▶ [Description of the task]: Images do not belong in the copy; retype the rest of the entries below exactly.

==== Data extracts ====

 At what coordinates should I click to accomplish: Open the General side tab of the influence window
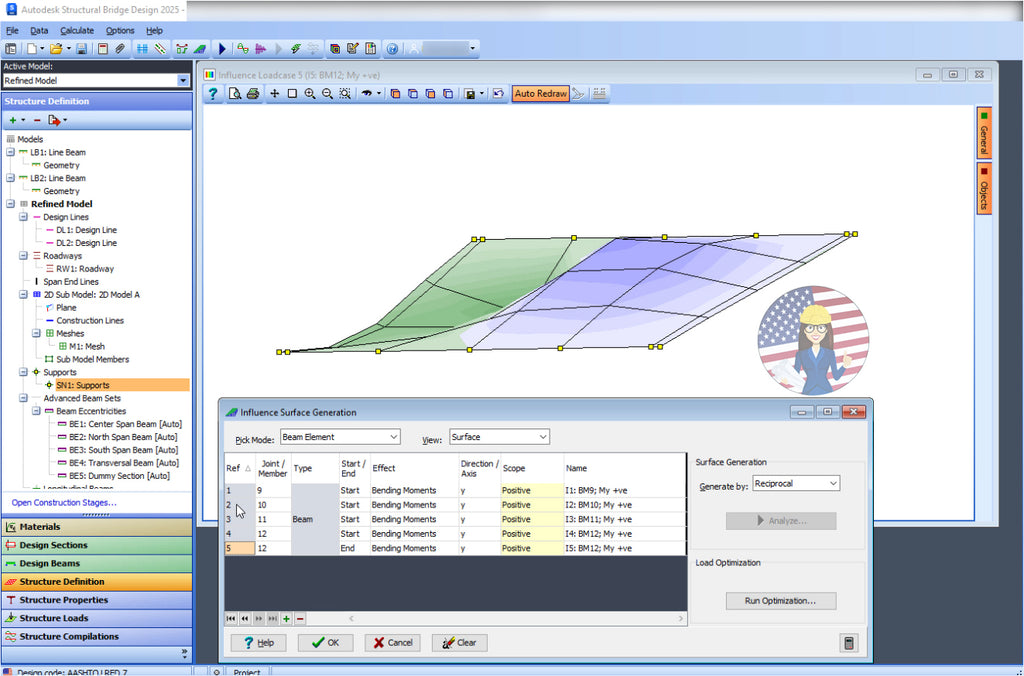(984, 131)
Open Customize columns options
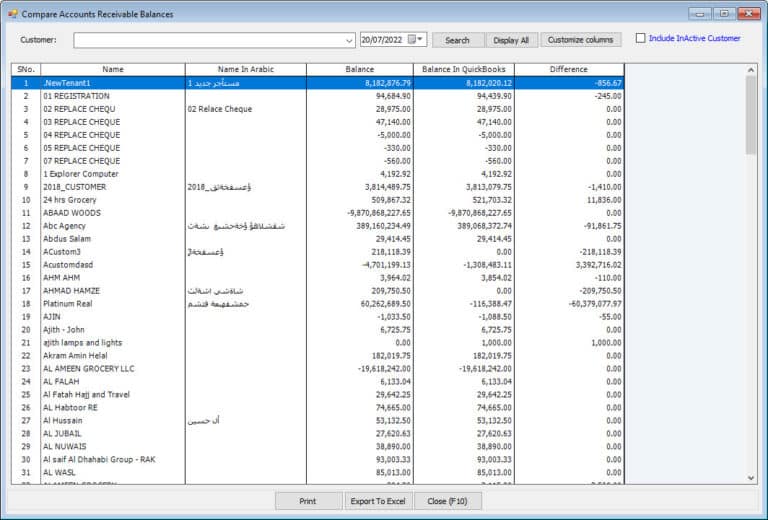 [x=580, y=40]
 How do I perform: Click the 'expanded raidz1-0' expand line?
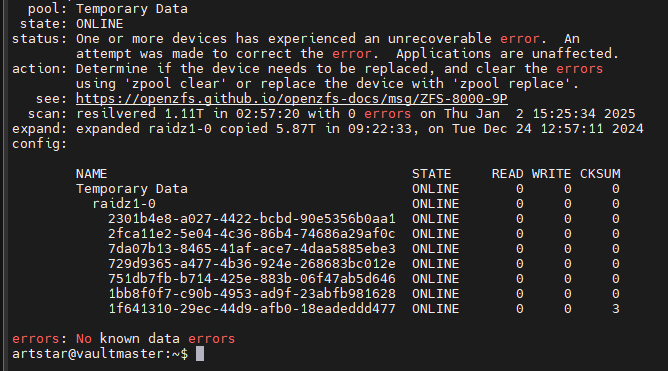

====

▶ [Exercise output]:
 At what coordinates should I click to accomplish: Open the General side tab of the influence window
(984, 131)
Open Customize columns options
 [x=580, y=40]
 How do I perform: Click the 'expanded raidz1-0' expand line?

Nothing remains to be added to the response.